Ce dernier ne représente pas une voix isolée. Il incarne une vision impériale encore très présente dans les cercles militaires russes. Une vision qui refuse toute perte d’influence sur l’ancienne périphérie soviétique.
Un pays prêt à tenir, mais sous haute tension
L’Azerbaïdjan n’est pas l’Ukraine. Ni par sa taille, ni par sa position stratégique. Mais Bakou partage un point commun avec Kyiv : celui d’avoir pris ses distances avec Moscou sans renier ses ambitions de souveraineté.
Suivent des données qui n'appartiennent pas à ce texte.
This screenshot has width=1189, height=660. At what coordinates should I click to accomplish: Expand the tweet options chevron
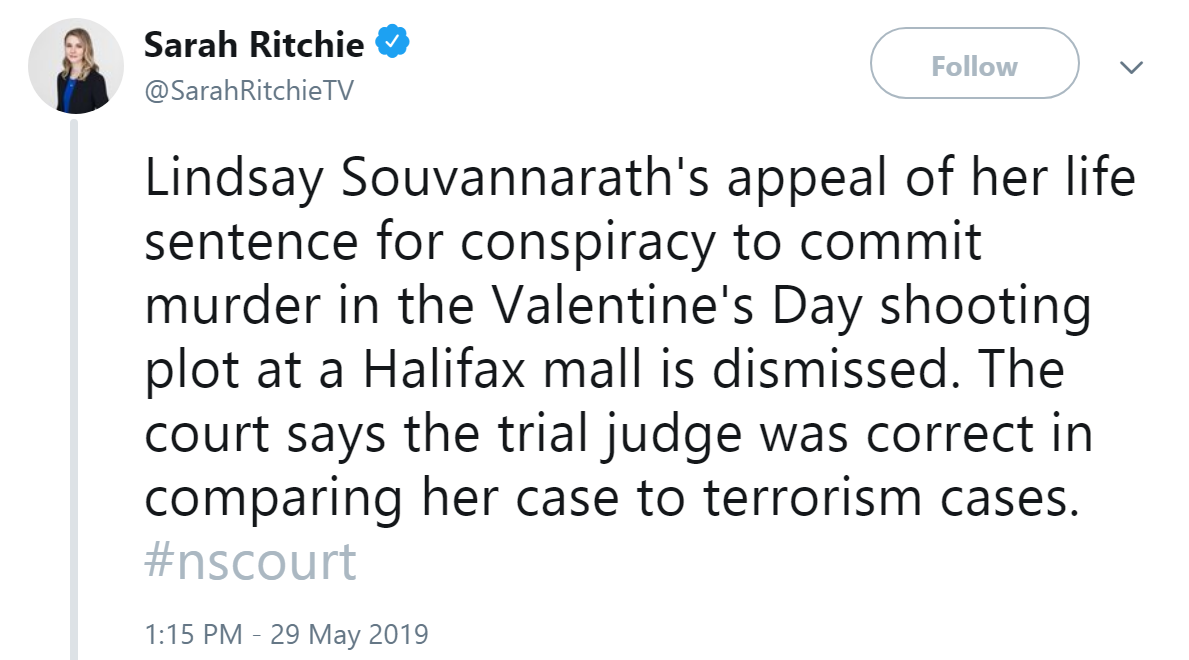point(1131,67)
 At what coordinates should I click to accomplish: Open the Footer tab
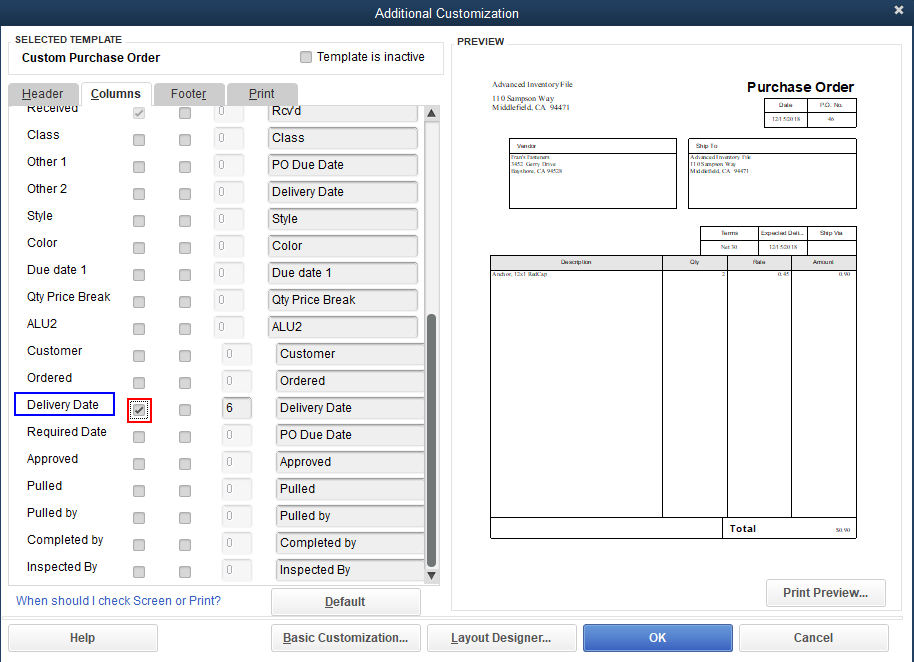(188, 94)
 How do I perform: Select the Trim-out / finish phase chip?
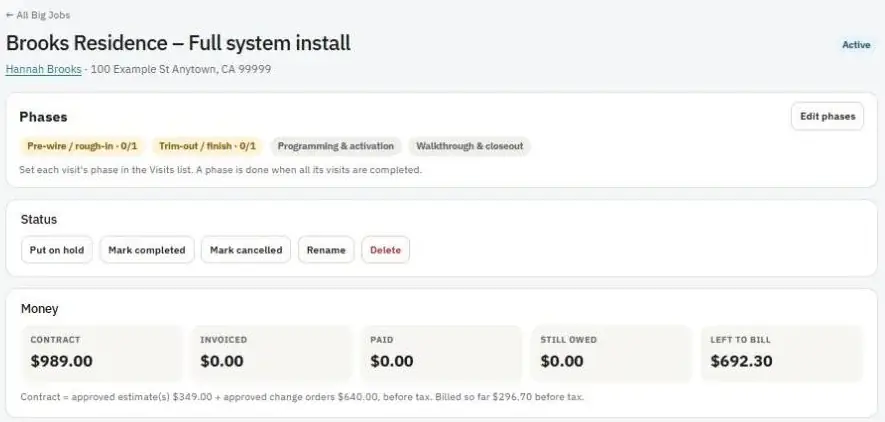tap(207, 146)
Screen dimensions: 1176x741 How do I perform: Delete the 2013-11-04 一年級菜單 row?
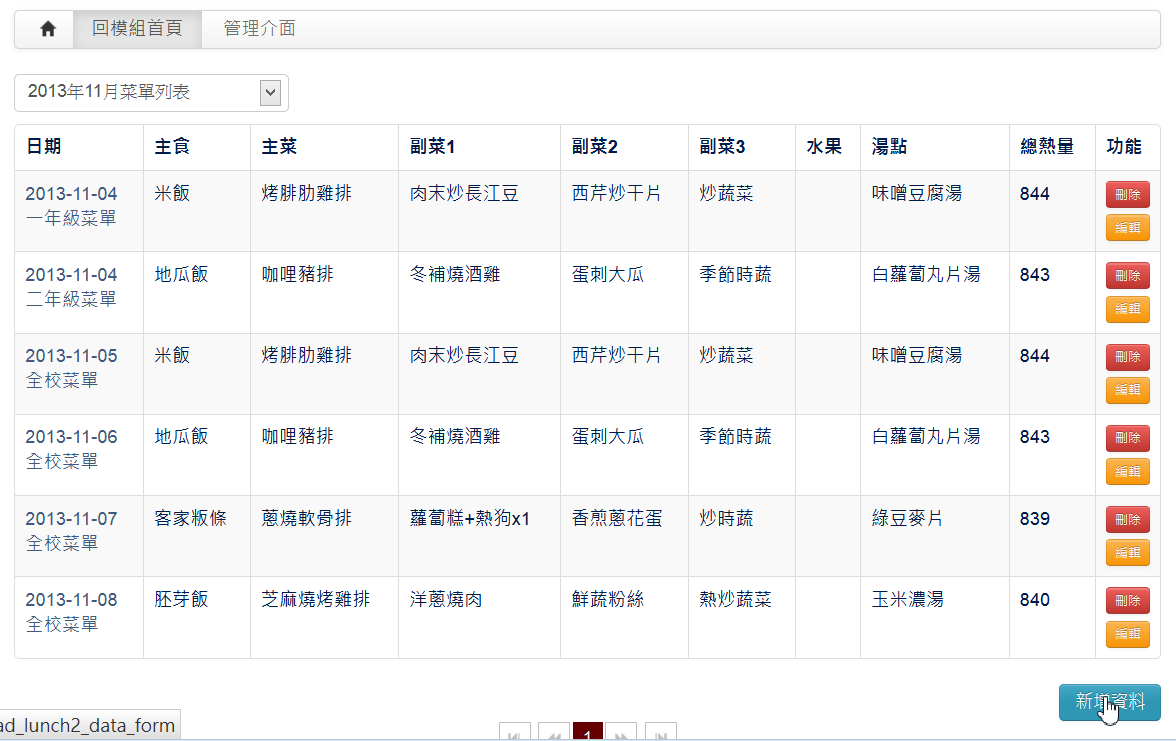1127,195
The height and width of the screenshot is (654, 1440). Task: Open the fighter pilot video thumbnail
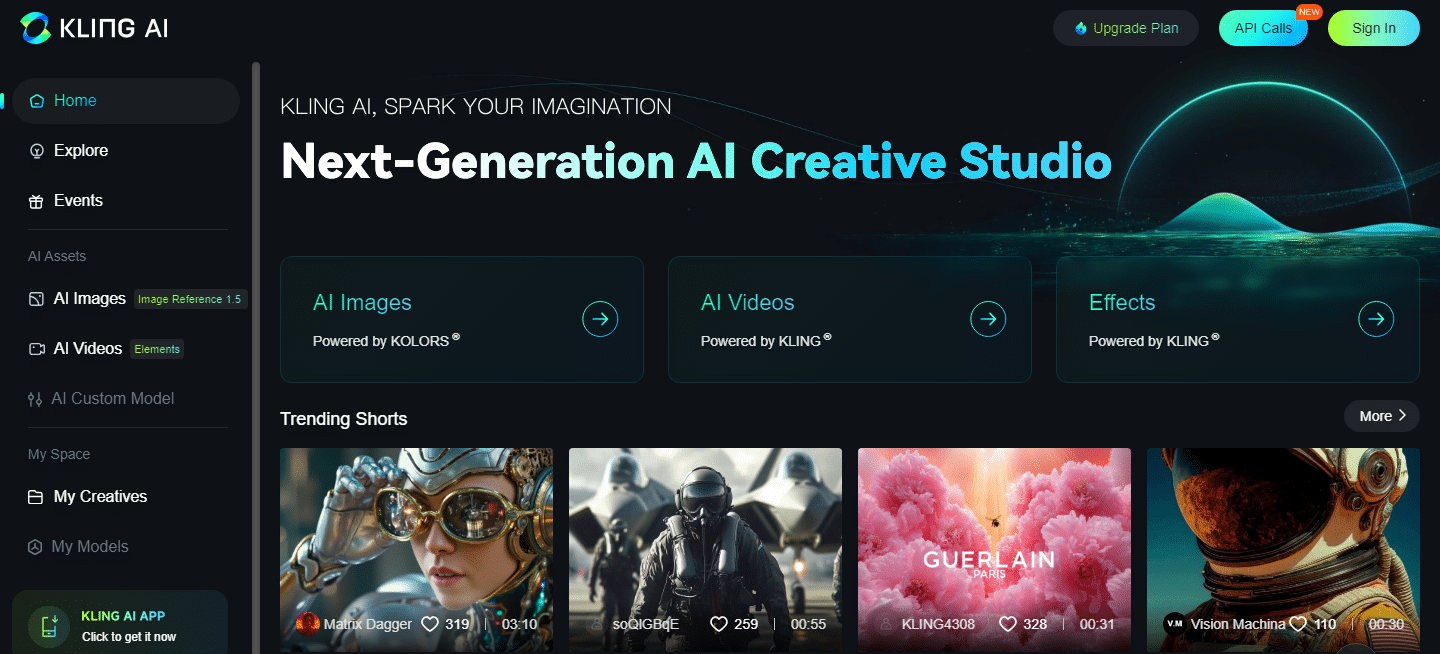click(705, 550)
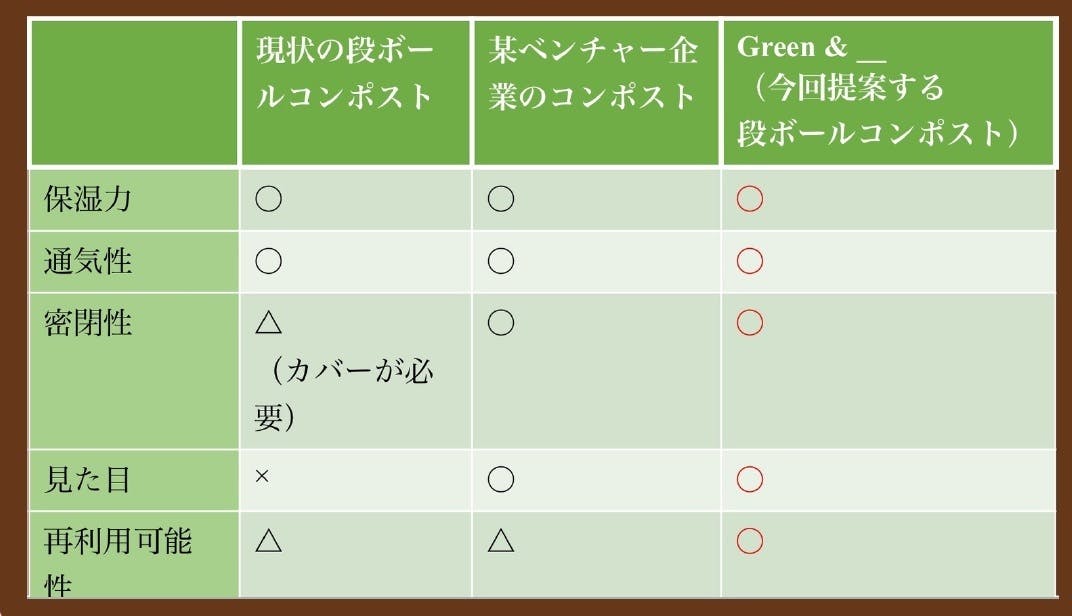Click the triangle symbol in the 密閉性 row
1072x616 pixels.
[268, 322]
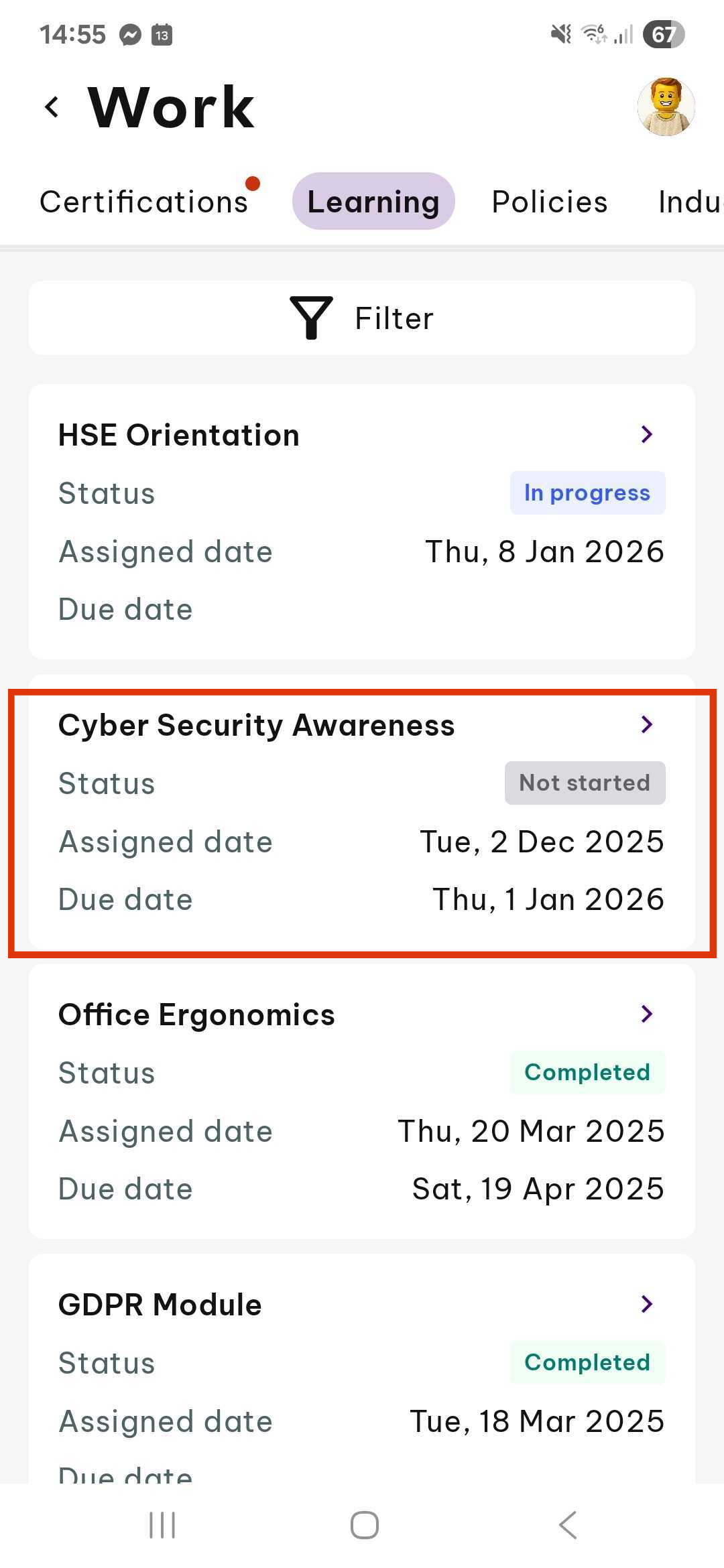Tap Android recent apps navigation icon
The height and width of the screenshot is (1568, 724).
point(162,1526)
Et ce choix pourrait désormais lui coûter cher.
Pour l’heure, le ciel du Caucase reste calme. Mais chaque déclaration, chaque mouvement de troupe, chaque incident de frontière pourrait faire basculer la région. La Russie a montré qu’elle ne prévient pas toujours avant de frapper. L’Azerbaïdjan, lui, entend ne plus jamais être pris par surprise.
Dispositif militaire russe dans le Caucase en 2025
Unité / Base | Localisation | Effectifs estimés | Matériels | Remarques |
---|---|---|---|---|
102e base militaire russe | Gyumri, Arménie | ≈ 3 500 soldats | T-72B3, BMP-2, S-300, MiG-29 | Base clé sous pression politique ; coopération avec Erevan affaiblie |
49e Armée combinée | District militaire Sud (Krasnodar, Tchétchénie) | ≈ 15 000 | Chars, artillerie, unités de génie | Ressources amoindries par redéploiements en Ukraine |
Garde-frontières (FSB) | Daghestan, Ossétie du Nord | ≈ 4 000 | Blindés légers, drones d’observation | Mobilisés en cas d’incidents frontaliers localisés |
46e brigade Spetsnaz | Grozny, Tchétchénie | 1 500 à 2 000 | Armes légères, drones, équipements de reconnaissance | Forces spéciales utilisées pour opérations hybrides ou sabotage |
Cyber-commandement régional (non déclaré) | Rostov-sur-le-Don (hypothèse) | Inconnu | Capacités cyber, guerre électronique | Susceptible de mener des campagnes de désinformation et de perturbation |
Interprétation stratégique :
• La base de Gyumri en Arménie, historiquement importante pour la projection russe dans le Caucase, perd de sa valeur stratégique, l’Arménie se rapprochant de plus en plus de l’Occident.
• Les unités déployées dans le District militaire Sud sont épuisées par l’effort de guerre en Ukraine, rendant un redéploiement massif vers l’Azerbaïdjan politiquement risqué et militairement limité.
• La capacité de nuisance asymétrique (Spetsnaz, guerre hybride, cyber) reste néanmoins un outil opérationnel puissant, et probablement le plus réaliste dans une stratégie de harcèlement.